After the horse-riding spill that left him paralyzed, Reeve refused to leave the arena, once more putting his celebrity to use. It was hard to see the flicker of fear in his eyes before every machine-assisted breath, and read the horror in his face as his "instrument" (that's what they call it at Juilliard) atrophied. His RearWindow remake was painful, and I was relieved when he turned down the part of Lecter's vegetative archenemy (a child molester, among other things) in Hannibal. Now that he's gone, though, so quickly and unexpectedly, I'm sorry for my squeamishness. Reeve knew that, in Superman, he'd captured our imagination by making a comic ballet out of the distance between mind and body. He didn't choose his new role—it was forced on him. But it, too, was rooted in a mind-body disjunction, and the fact that he wanted to make something of it as an actor was a testament to his will and to something heroic in the compulsion to act. We'll never know if he could have brought it off, but damn it all that he didn't live another decade (or three) to try. The struggle to be super would have challenged us all. ... 3:26 p.m.

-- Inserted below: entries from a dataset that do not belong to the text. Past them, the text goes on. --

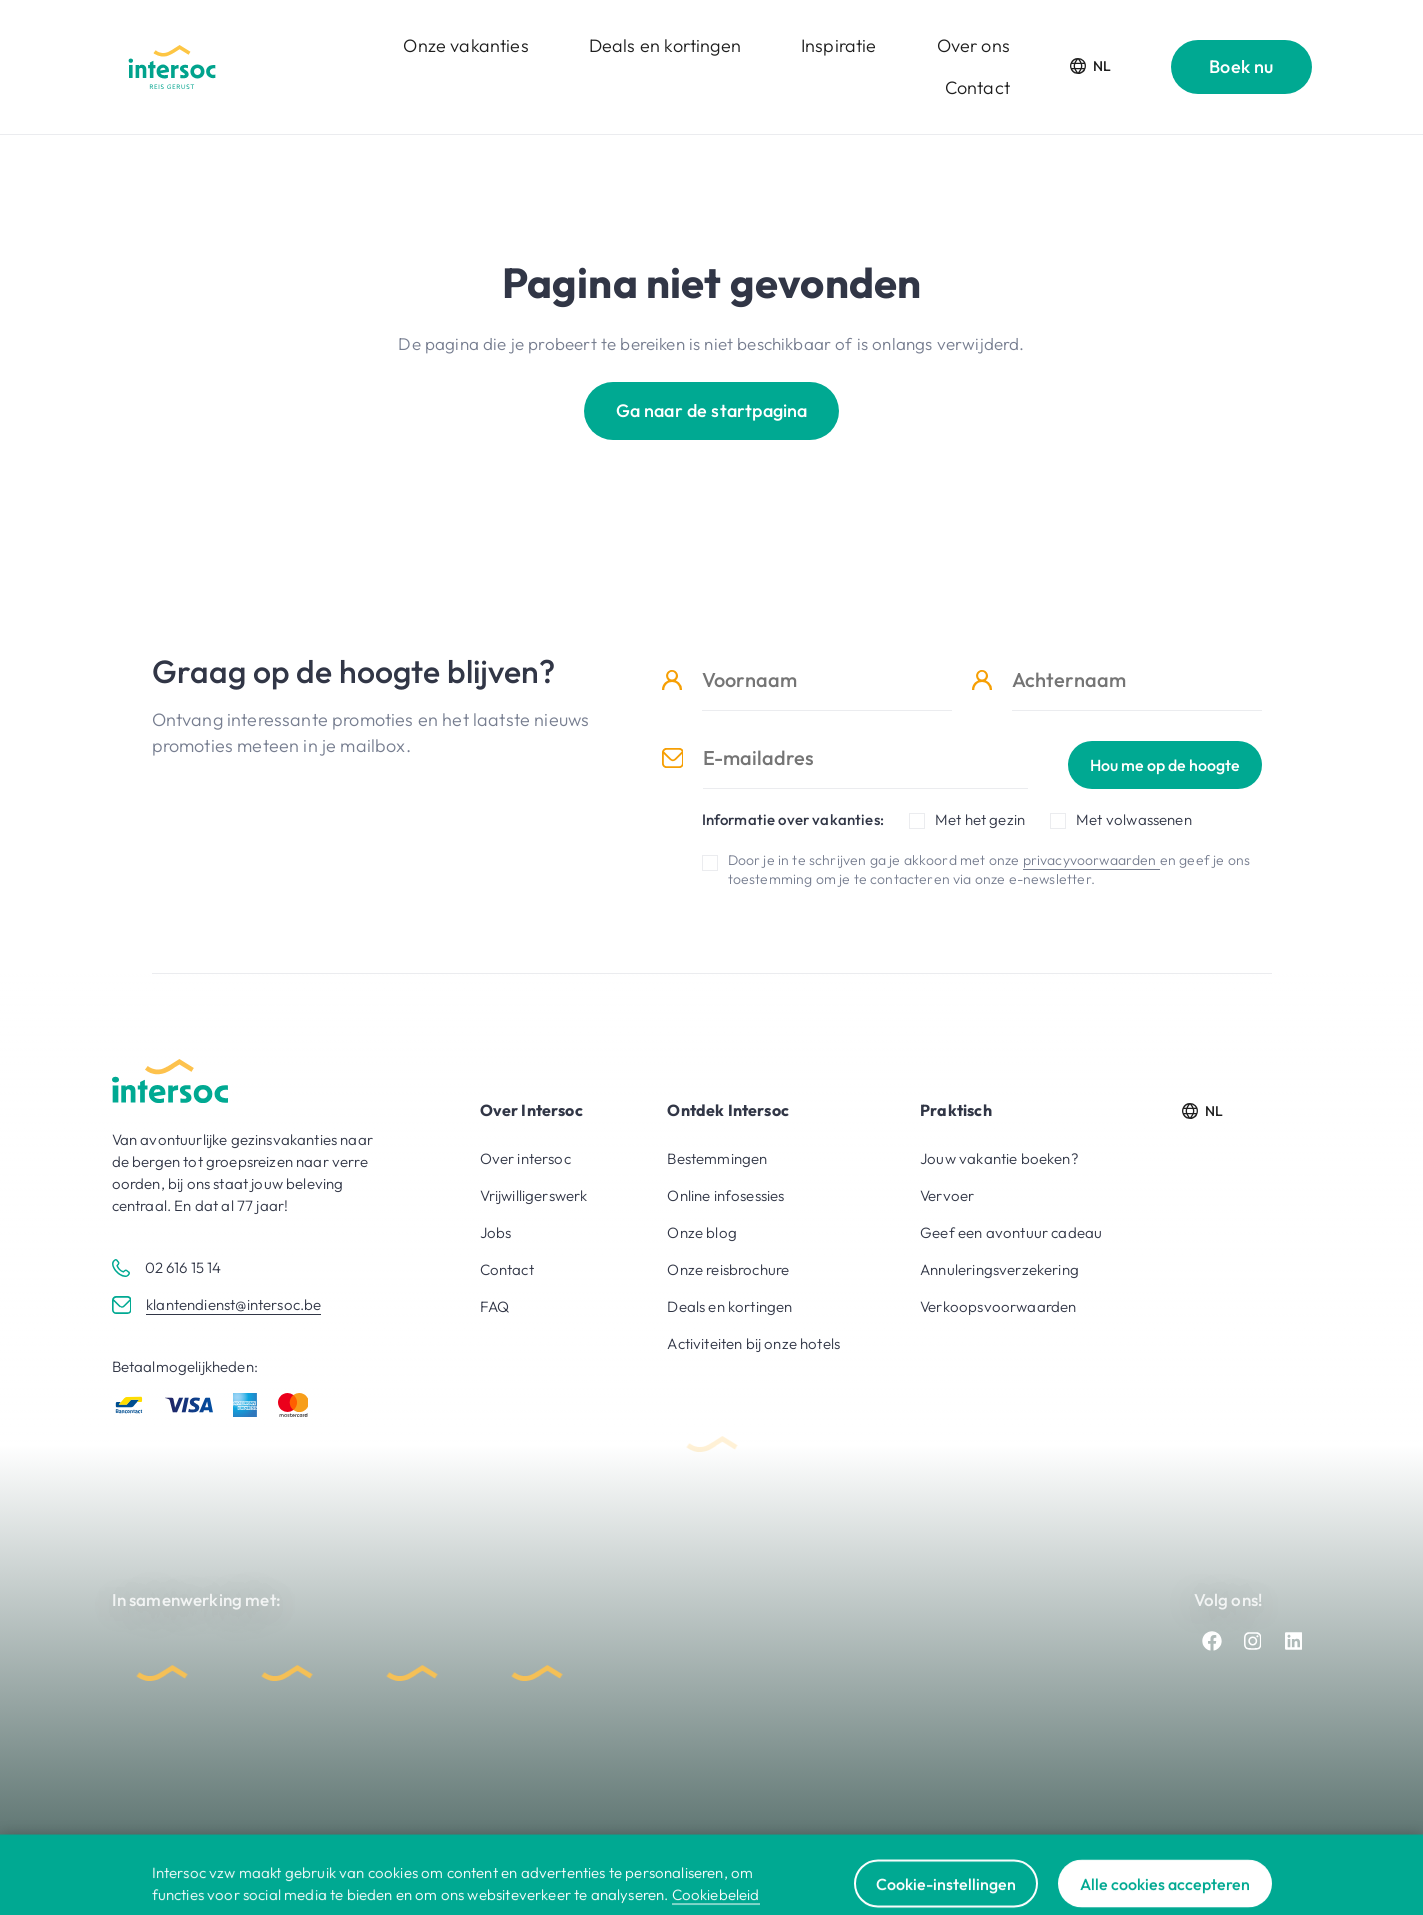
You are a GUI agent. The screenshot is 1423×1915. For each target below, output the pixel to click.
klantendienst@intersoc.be (233, 1304)
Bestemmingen (717, 1158)
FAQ (495, 1306)
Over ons (973, 45)
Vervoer (947, 1195)
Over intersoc (525, 1158)
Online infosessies (725, 1195)
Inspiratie (839, 45)
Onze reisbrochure (728, 1269)
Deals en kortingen (665, 45)
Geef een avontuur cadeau (1011, 1232)
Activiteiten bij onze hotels (753, 1343)
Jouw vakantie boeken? (999, 1158)
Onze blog (702, 1232)
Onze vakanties (465, 45)
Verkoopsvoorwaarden (998, 1306)
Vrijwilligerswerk (534, 1195)
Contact (977, 87)
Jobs (496, 1232)
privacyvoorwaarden (1091, 860)
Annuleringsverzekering (999, 1269)
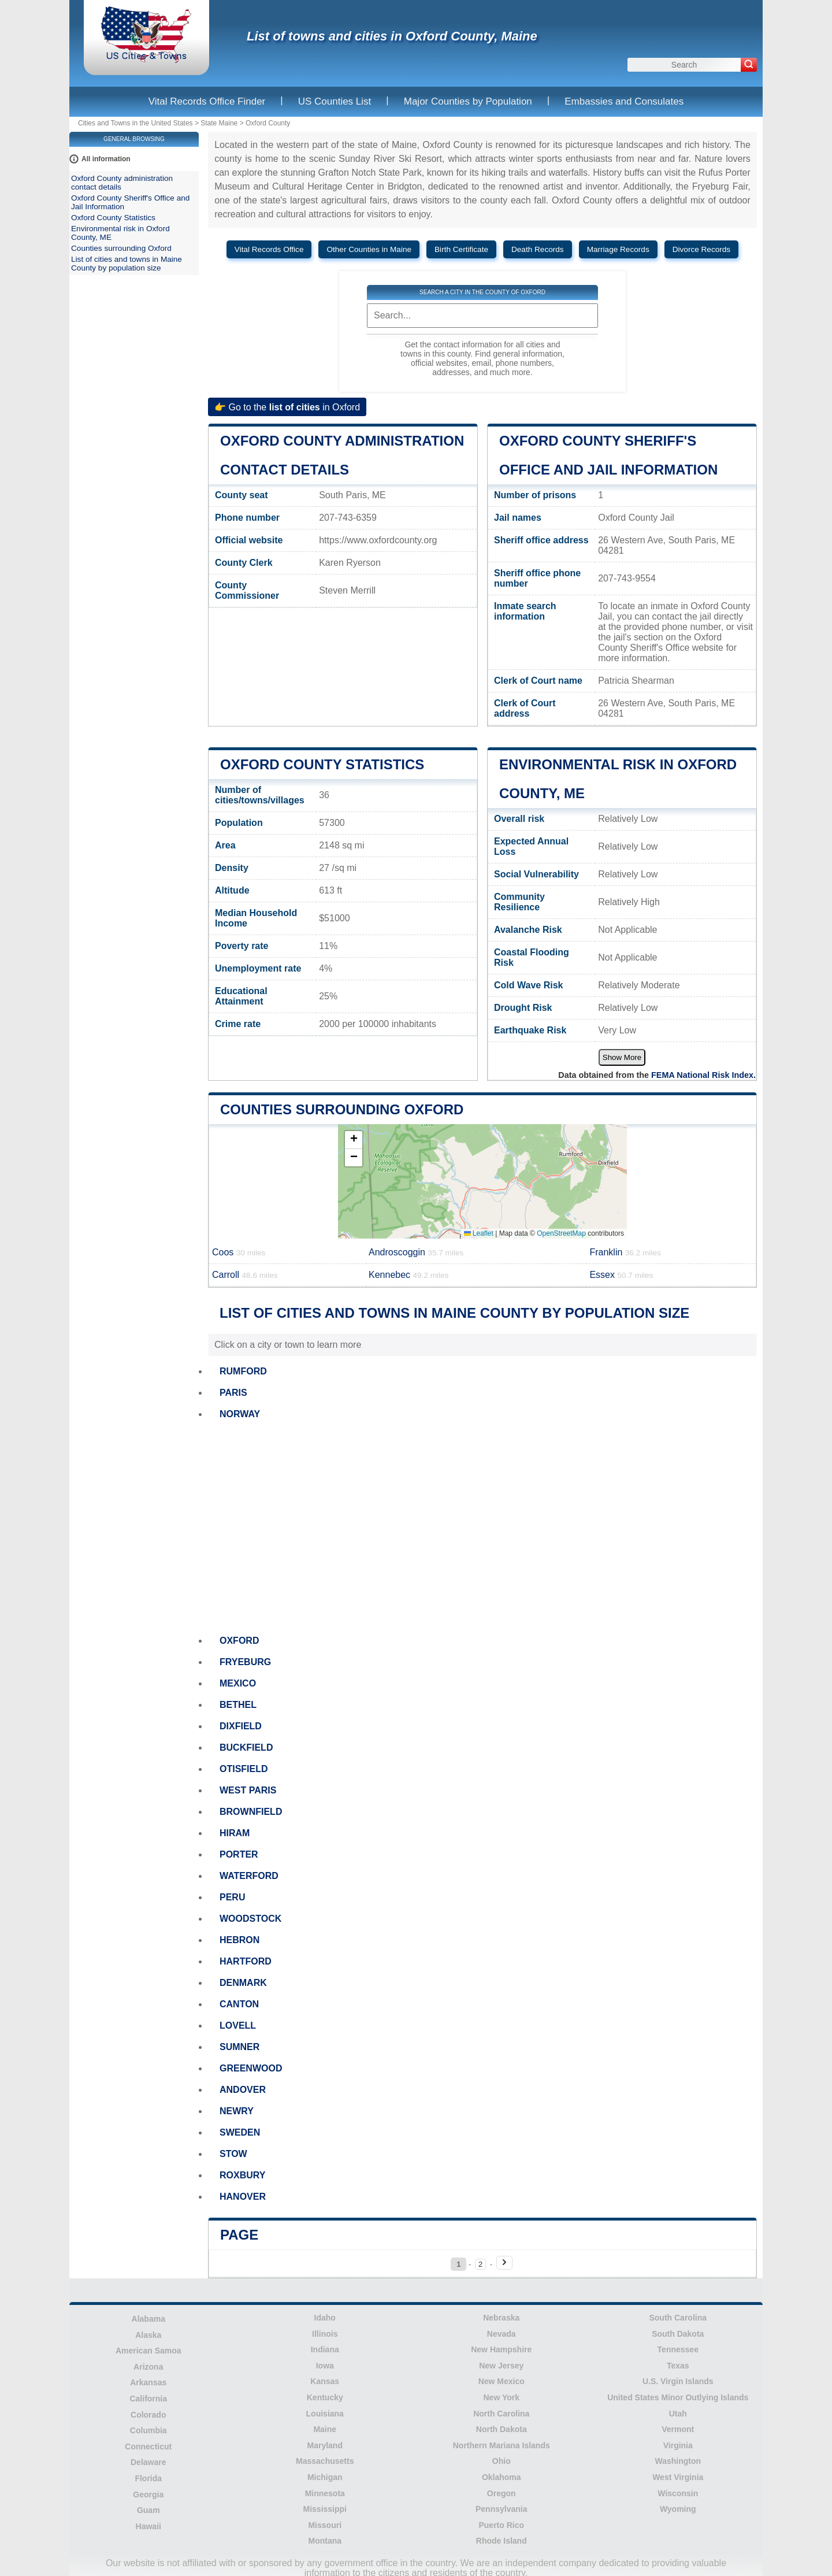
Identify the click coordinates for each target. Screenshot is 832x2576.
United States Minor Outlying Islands (677, 2397)
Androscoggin (416, 1252)
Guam (148, 2510)
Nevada (501, 2333)
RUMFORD (243, 1371)
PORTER (239, 1854)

Last spring, I suggested to Slate's television critic Dana Stevens that she really exploit this here newfangled Internet medium and write a running TV column: not really a blog (no diaristic comings and goings) but something fast and casual, a lively catchall for shows that don't require 1,000 words and a lot of thumb-sucking. Well, her "Surfergirl" has been gangbusters, and now I feel, frankly, left out. Maybe it's time to try something similar on the movie front. If this column had been in place a few weeks ago, I might have taken a paragraph or two to explore the way my astonishment at the mise-en-scene (pardon my French) of Sky Captain and the World of Tomorrow was superceded so quickly by languor and then complete disengagement. Only Angelina Jolie perked me up: As in her Lara Croft movies, she brought a Noel Coward buoyancy and bite to third-rate pulp material. I'd have said I was bored as hell by con-man movies but that Criminal was worth catching for John C. Reilly's bravura piggy-eyed self-satisfaction and for Gregory Jacobs' skill at staging Mamet-like power-struggles without Mamet's airlessness. And just to prove that I'm not always wrestling with my own ennui, I'd have said to go see Infernal Affairs now so that I could pick it apart in print in a week or so without spoiling any big surprises. There's so much to cover in reel time.